The Power of Connection & Communication

Accenture defines the Industrial Internet of Things (IIoT) as “a universe of intelligent industrial products, processes and services that communicate with each other and with people over a global network.” Connecting machinery is a phenomenon that is gaining significant traction across a wide range of industries. Applications that can harness the power and potential of connected machines within the oil patch are now at the forefront of the move toward more intelligent production.

Much like a new state-of-the-art smartphone, and delivered with a similar price tag (approximately $1,500), new out-of-the-box solutions that provide real-time well monitoring, remote control and autonomous optimization are ushering in a new era of self-driving production. No longer do decisions need to be made on which wells to install these optimization systems on. New technology can cost-effectively be fitted to every well.

Next Generation Technology for Monitoring

Next-generation monitoring solutions work on a continuous cycle of data capture, transmission, analysis and reporting. To enable this process, a lightweight sensor is self-installed directly on the pump jack, where it immediately begins to capture rich, raw data from each individual pump stroke.

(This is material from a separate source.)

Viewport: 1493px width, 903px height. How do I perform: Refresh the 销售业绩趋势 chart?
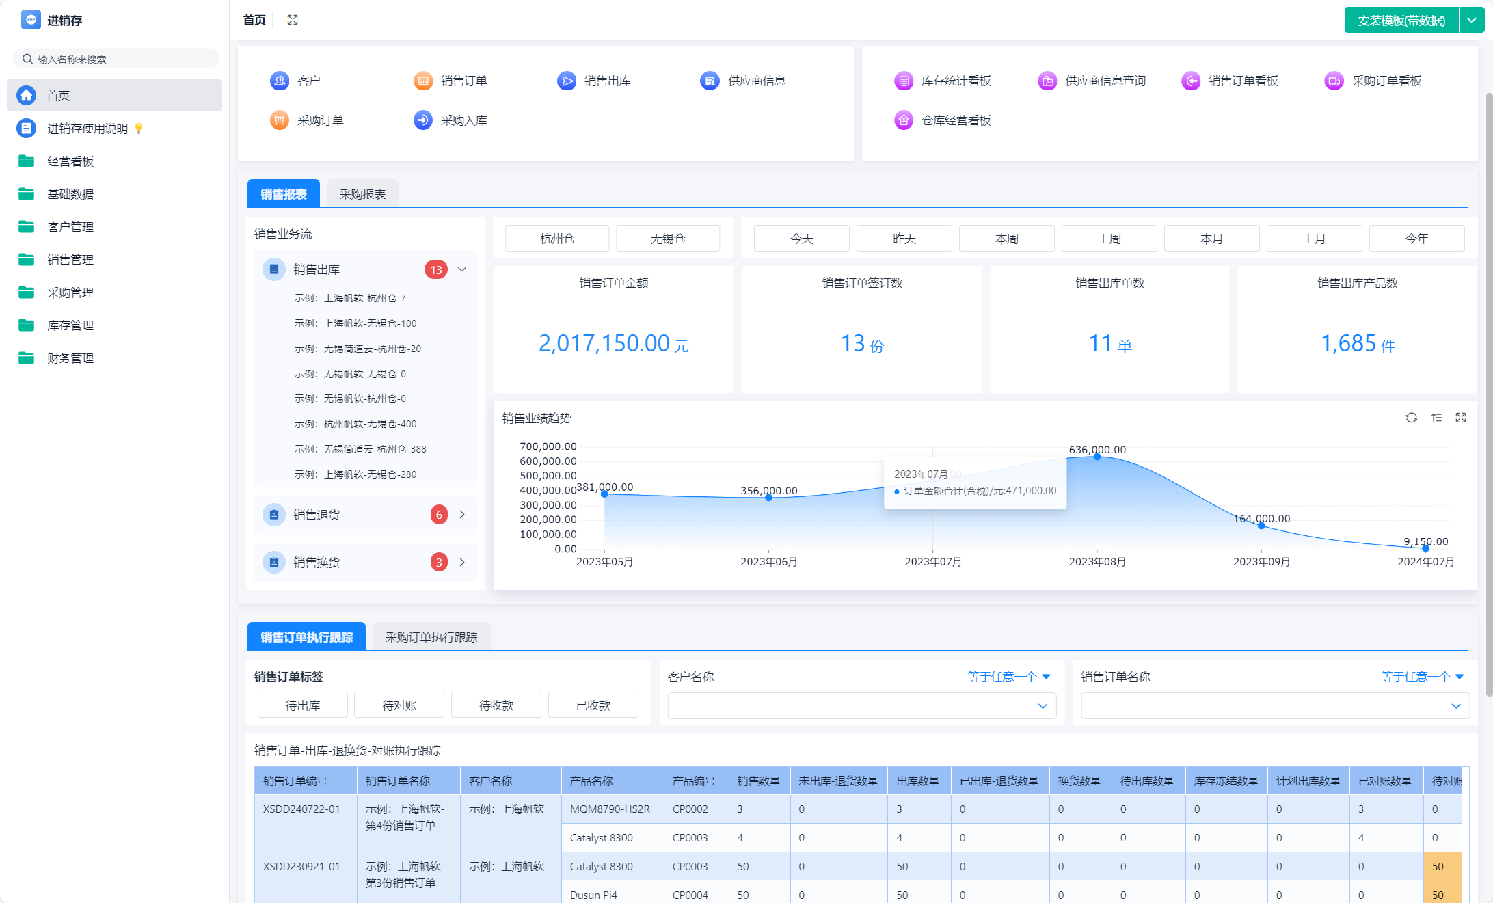coord(1411,418)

Using a satellite-enabled wireless network—which prevents reliance on patchy network infrastructure or cellular networks in remote areas—this data is transmitted in real time to a cloud-based analysis engine. Next, it is processed through proprietary algorithms to extract meaningful insight. This is then reported to well operators, providing them with constant remote visibility of their pumping operations via a mobile or web app.

Well managers can set notification alerts to be triggered in the event of any anomaly in a well’s operations, such as unscheduled shutdowns or blockages. In these situations, corrective measures will be suggested within the alert, and resolutions can be planned and often implemented using the app, which enables remote well control. Having remote, 24/7 insight and control drastically reduces the need for scheduled site visits from service teams and allows problems to be corrected quickly, minimizing lost production resulting from machine downtime and expensive equipment workovers.

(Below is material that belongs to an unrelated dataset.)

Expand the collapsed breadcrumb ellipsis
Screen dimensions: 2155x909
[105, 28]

Big Data Powering the Self-Driving Pump Jack

The ability to harness intelligence gained through sophisticated analysis of raw machine data means that the reality of self-driving pump jacks is closer than many might think. New machine learning algorithms can learn from a pump jack, understanding its optimal performance and initiating micro-correctional adjustments directly to a pump stroke itself if a deviation from top-line performance is detected.

Moreover, by monitoring the wear on machinery, algorithms can preempt possible equipment failure or malfunctions, alerting operators of pending disruption so that they can minimize machine downtime and increase site safety.

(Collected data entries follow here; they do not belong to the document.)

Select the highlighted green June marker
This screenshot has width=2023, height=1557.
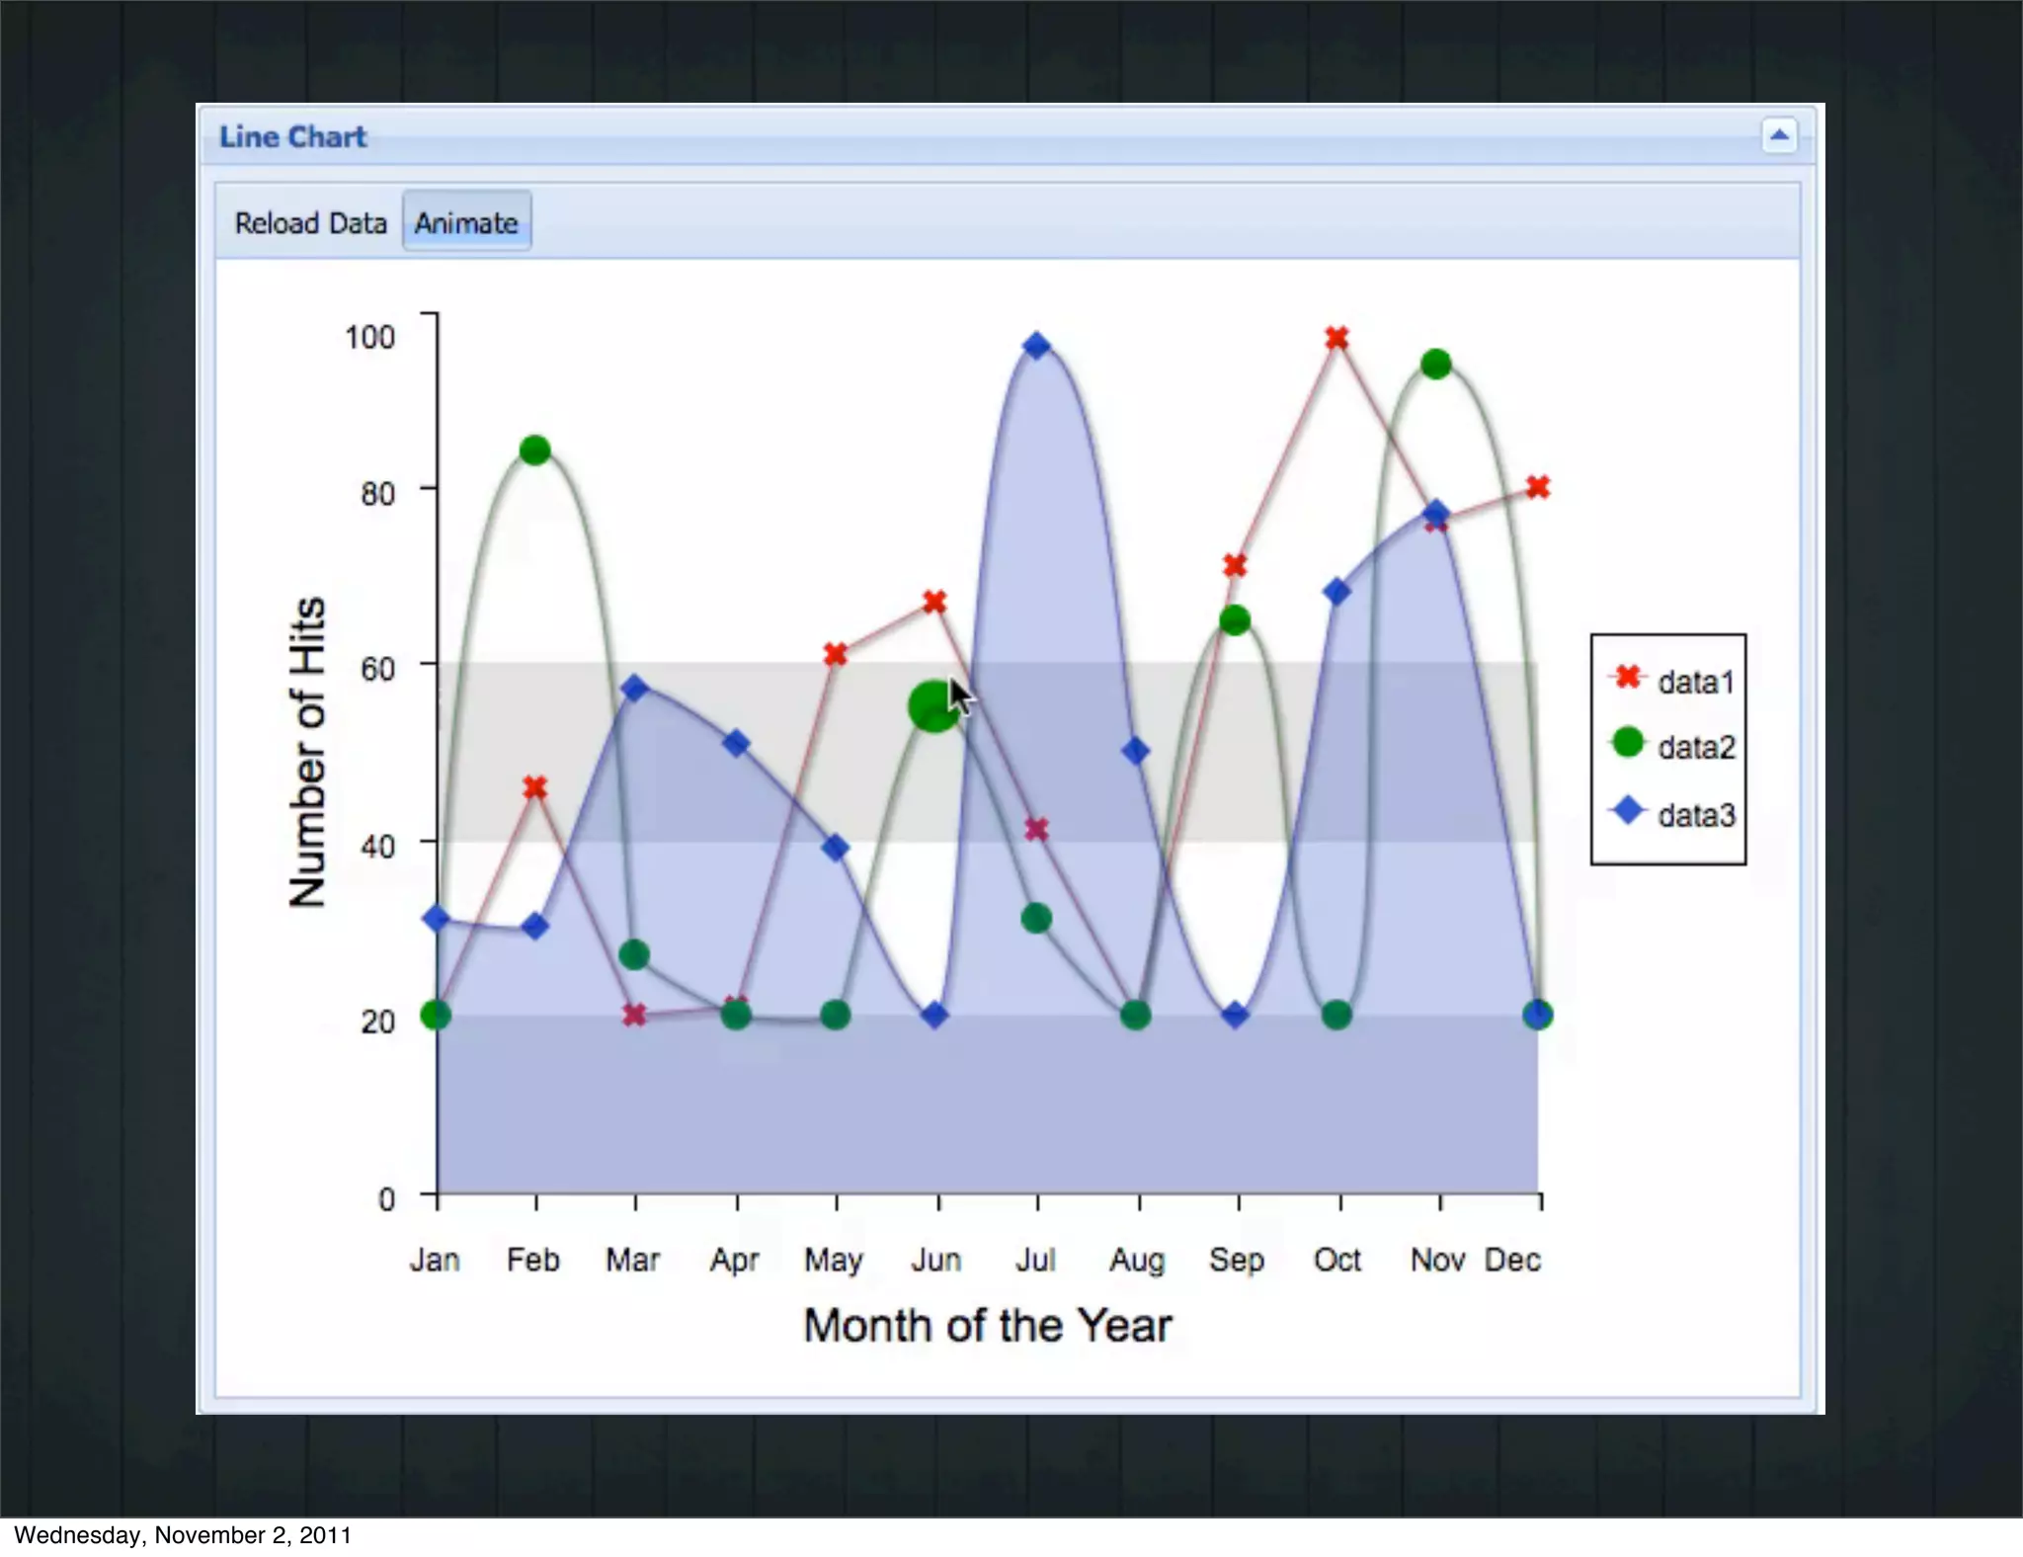tap(931, 706)
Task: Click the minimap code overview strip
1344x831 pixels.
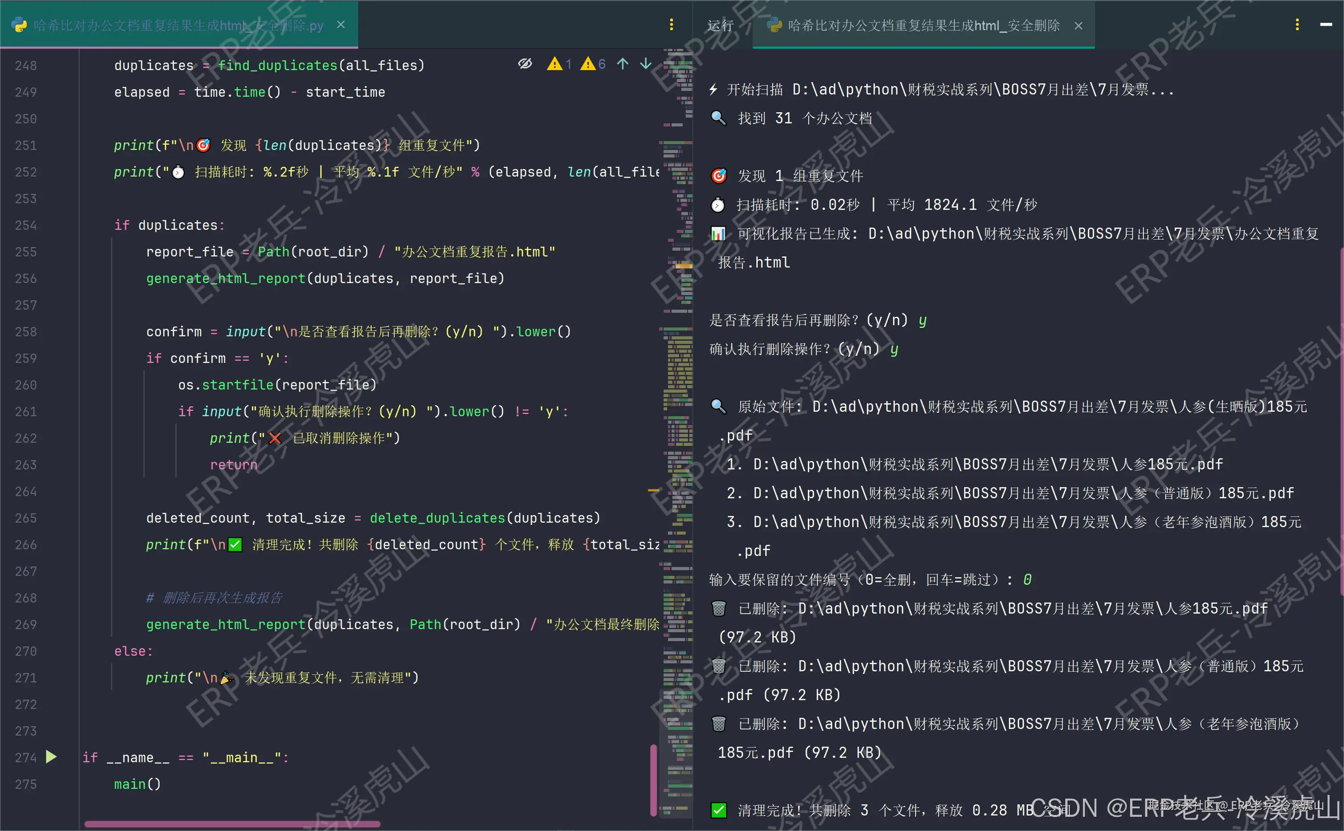Action: 678,385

In essence, machine learning and predictive algorithms are creating self-driving wells that can intelligently optimize, predict and report their operations. They are also able to bring in numerous additional data points, adapting to their environment, operating at peak intensity during times of lower energy costs and adjusting operations based on the known below-ground dynamics associated with specific drilling locations.

This data-led movement within oil and gas presents a very real opportunity for the industry to move beyond many of the inefficient legacy practices that were allowed to exist in a booming market but now have the potential to cripple a battered industry. For oil producers, intelligent technology now has the potential to become an integral tool in the move toward a more sustainable industry. Able to provide real-time, alerts, predictions and optimization, this technology has the power to shift a once-staid industry to one that is lean, progressive and future-proof.